Combined evidence from ab initio gene prediction, Illumina RNAseq data, Pacbio Iso-Sequencing data and protein sequences from related species, identified 28,720 protein-coding genes in the P. indicus genome (Figure 3). The predicted protein-coding gene number was higher than P. chinensis (26,343) and P. vannamei (25,596) genomes but lower when compared to P. monodon (30,038) genome. The mean exon and intron lengths were 259 and 2315 bp, respectively. The longest gene, exon and intron lengths were 98,168, 14,941, and 76,392 bp, respectively (Table 3). Overall, 81.79% of the predicted genes had evidence from RNAseq data or IsoSeq data or proteins from related species. Functional annotations yielded results for 98.36% of the predicted genes using Interproscan, non-redundant protein database of Genbank and the UniProt database. For majority of the genes, the P. vannamei was the top hit species showing homology (Supplementary Figure 1).

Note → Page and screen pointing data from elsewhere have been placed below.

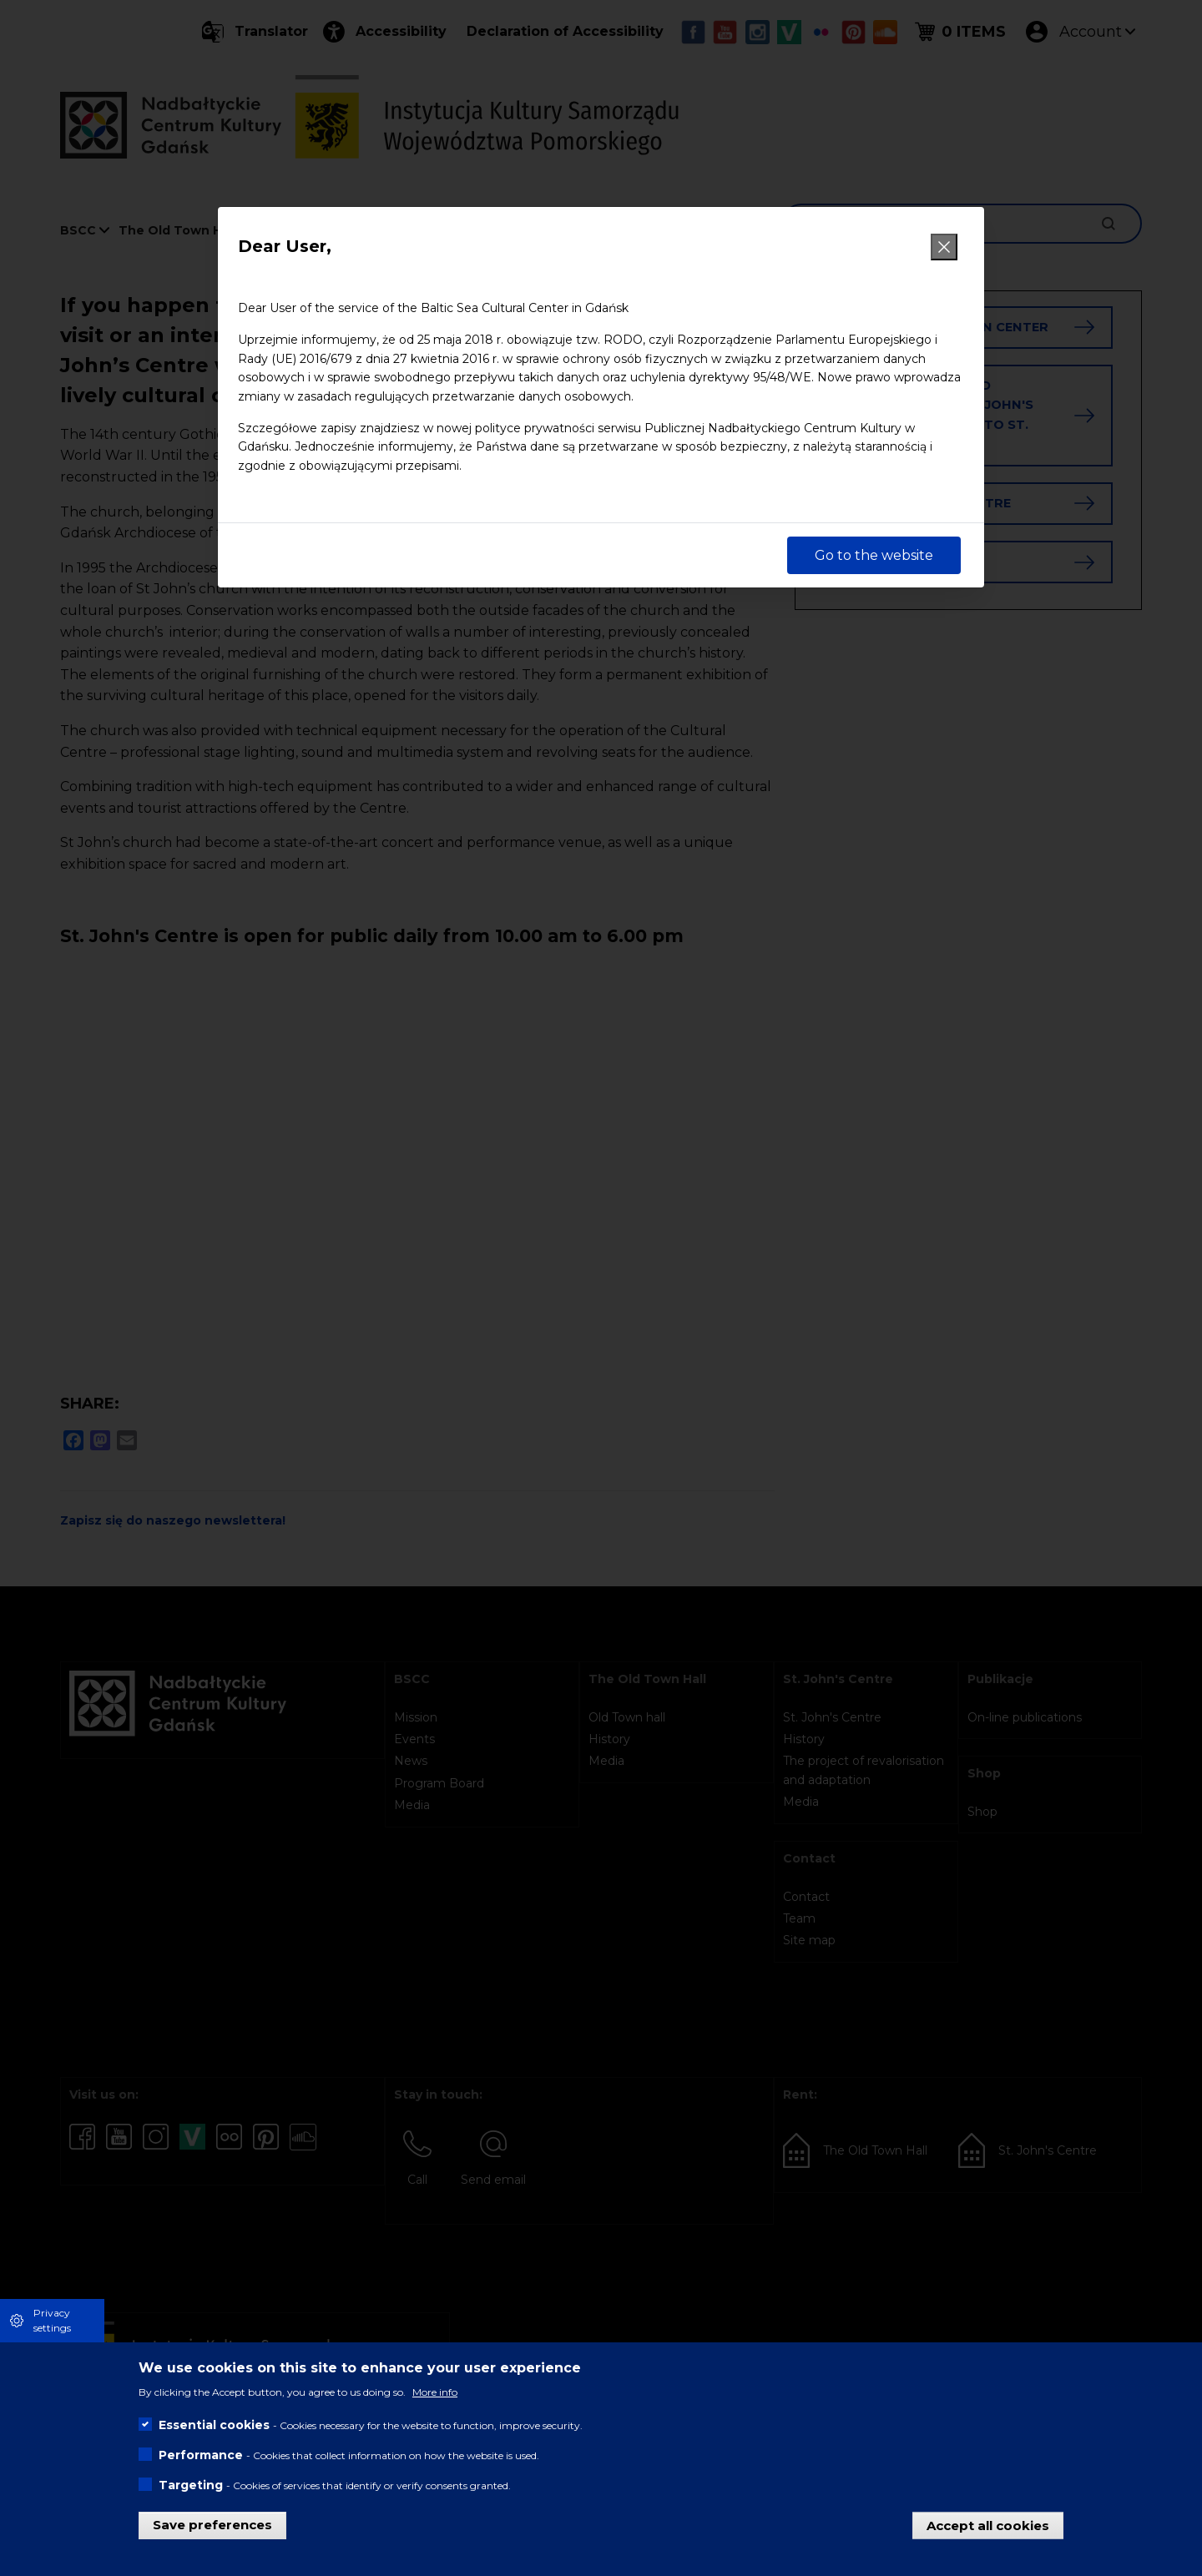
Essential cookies (214, 2424)
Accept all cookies (988, 2525)
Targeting (191, 2485)
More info (434, 2392)
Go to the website (874, 555)
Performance (201, 2455)
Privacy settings (52, 2320)
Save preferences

The gene family analyses with protein sequences of 21 species including P. indicus identified 148 single-copy orthologous genes amongst them. Out of 399,313 genes subjected to the analyses, 81.75% (326,455) were clustered into 35,611 orthogroups and 18.25% (72,858) were singletons (Supplementary Figure 2). About 1,504 orthogroups were shared by all the 21 species. In P. indicus, of the 9595 orthologous gene families, maximum number were found sharing with P. monodon (8387) followed by P. vannamei (8255) and P. chinensis (7928). We found that 6,722 orthologous gene families were shared among the four shrimp species and 1,987 gene families only among them. The phylogenetic tree generated with sequences of single-copy orthologous genes depicted three distinct clades representative of Chelicerates, Crustaceans, and Hexapods (Figure 4).

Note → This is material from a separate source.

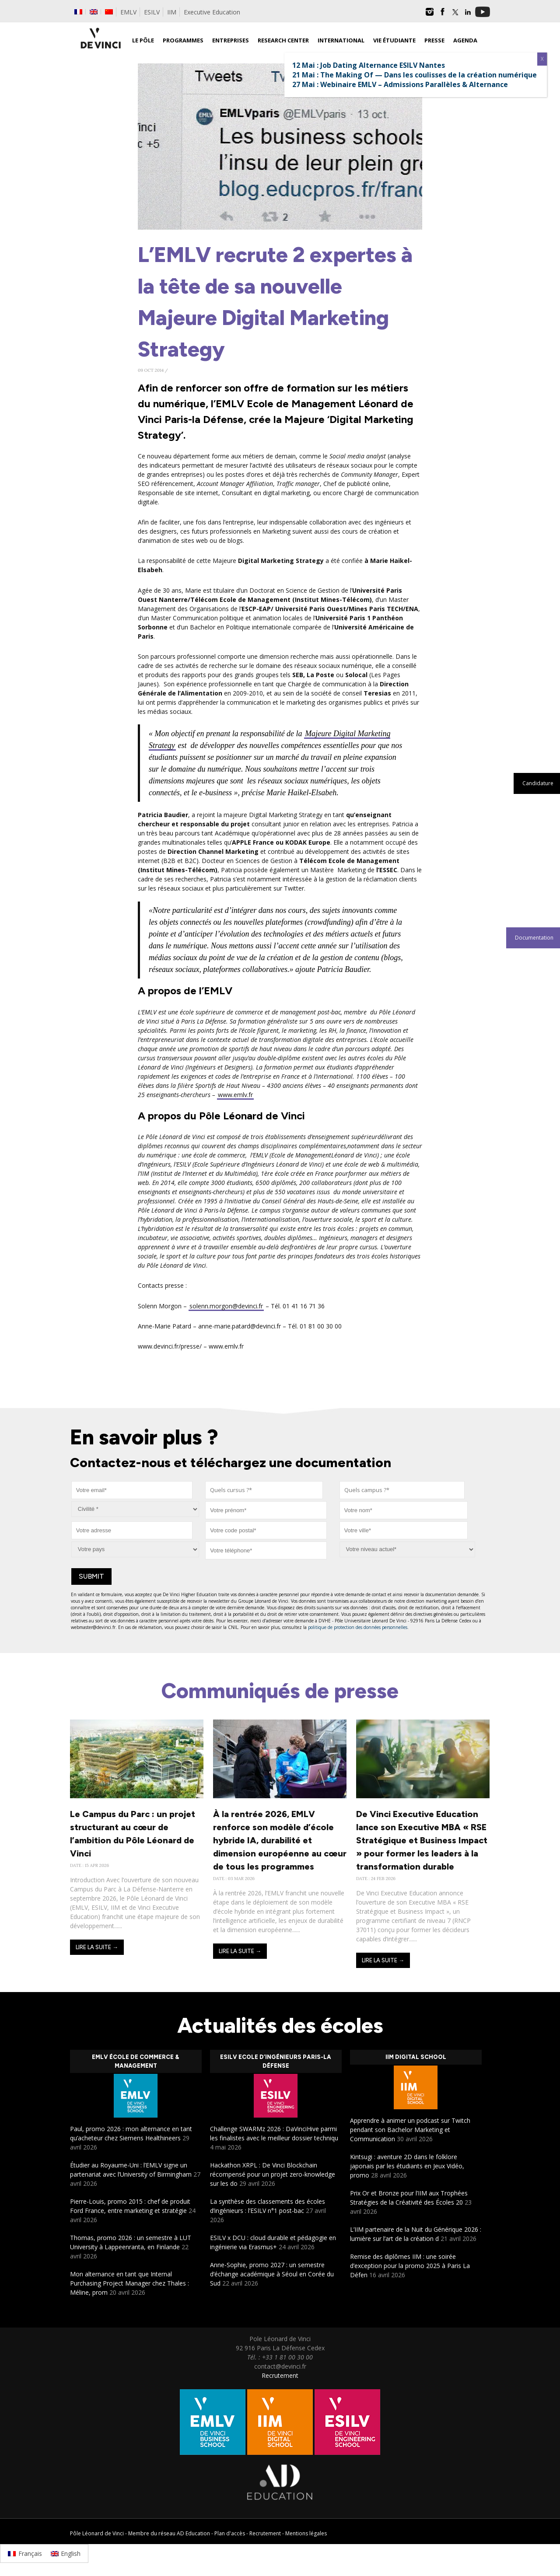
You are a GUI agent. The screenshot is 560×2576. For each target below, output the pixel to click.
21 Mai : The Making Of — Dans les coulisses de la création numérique (414, 75)
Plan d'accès (229, 2533)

Exploiting the pooled-sample RNA sequencing approach, the study reports 15,554 coding SNPs present in 3,965 different protein-coding genes in P. indicus genome (Supplementary Table 7). Minimum raw-read depth of 20, minimum evidence of 10 reads for each of the alleles and minimum phred quality of 100 were the criteria followed for short-listing the good quality SNPs. About one-third of the genes (n = 1185) had only one SNP and 283 genes had ≥10 SNP positions (Supplementary Figure 3). Majority of the SNPs were transversions (n = 13,655) than transitions (n = 1,899). Of 15,554 only 2,571 SNPs situated in 1,262 unique gene sequences were non-synonymous in nature contributing to amino acid polymorphic sites in the resulting proteins. Among the non-synonymous SNPs, majority were observed to be transversions (n = 2038) rather transitions (533). Of the total SNPs, 28% of transition and 15% of transversion substitutions were observed to be non-synonymous in nature (Table 4). As observed, a transition substitution has more chances of becoming non-synonymous than transversion. The PANTHER PSEP v1.01 (Tang and Thomas, 2016) tool classified 76 of these non-synonymous SNPs into probably benign (19), possibly damaging (11), and probably damaging (46) as shown in Supplementary Table 8 and Supplementary Figure 4. The tool was unable to determine the score for the remaining non-synonymous SNPs either due to a mismatch of the amino acid at the mentioned position between the query sequence and the panther family sequence or the absence of the panther family to the given query sequence.